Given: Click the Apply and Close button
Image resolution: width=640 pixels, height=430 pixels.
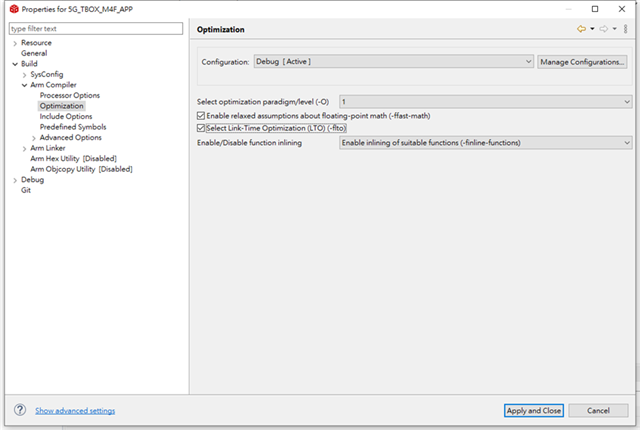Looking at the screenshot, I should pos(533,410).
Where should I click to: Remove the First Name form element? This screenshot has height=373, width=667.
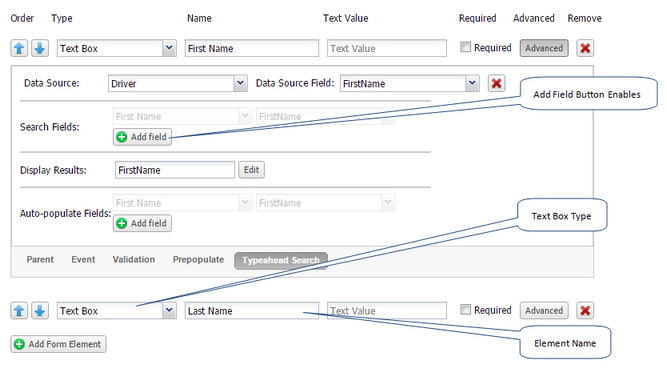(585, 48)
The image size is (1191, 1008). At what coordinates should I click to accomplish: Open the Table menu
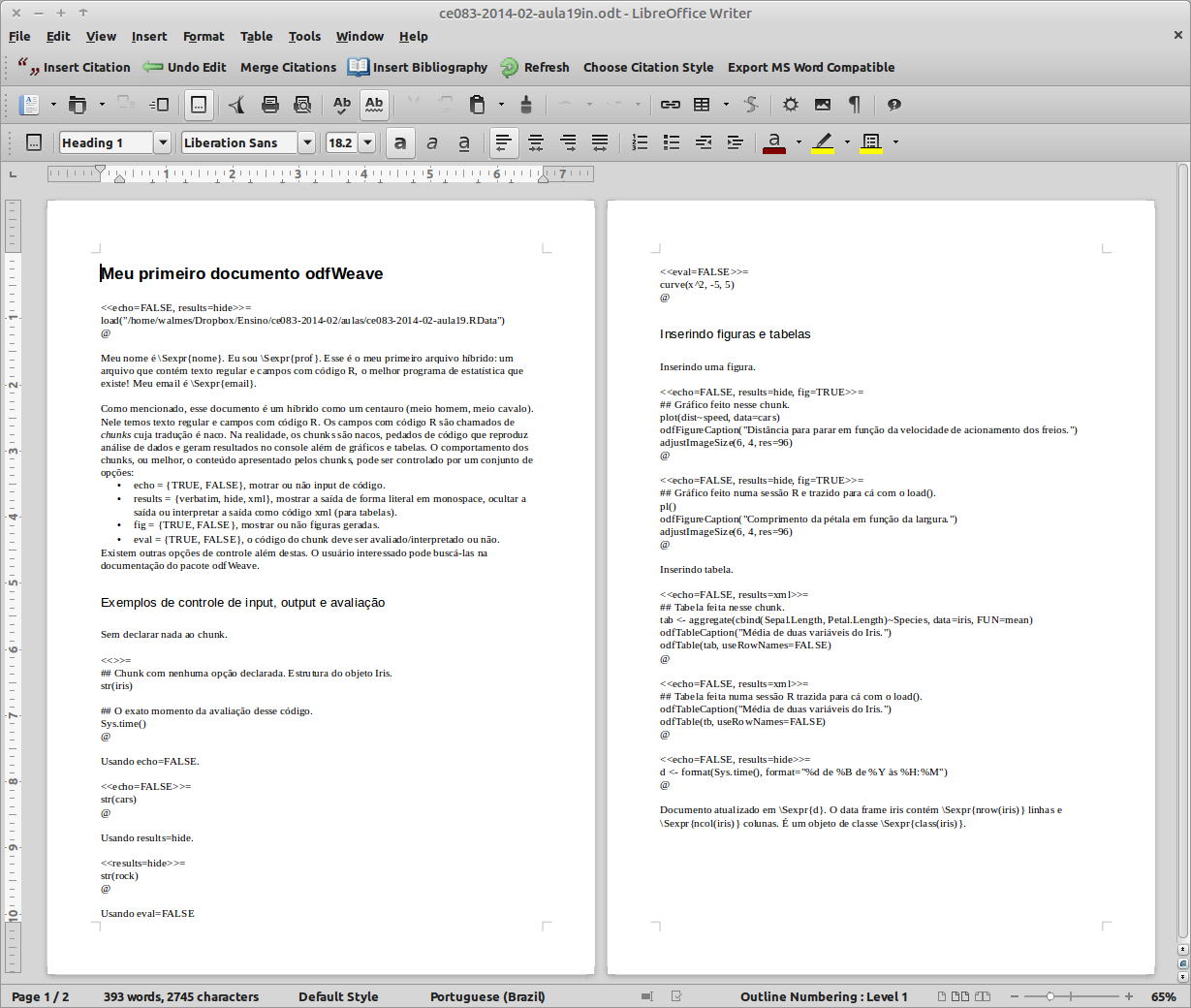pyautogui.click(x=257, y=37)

* [TASK]: Set the listing down verbatim, excluding pictures.

* [EXERCISE RESPONSE]:
Given: Click the Apply and Close button
Image resolution: width=640 pixels, height=430 pixels.
Looking at the screenshot, I should pos(533,410).
Where should I click to: Remove the First Name form element? This screenshot has height=373, width=667.
(585, 48)
The image size is (1191, 1008). At what coordinates should I click to accomplish: Open the Table menu
pyautogui.click(x=257, y=37)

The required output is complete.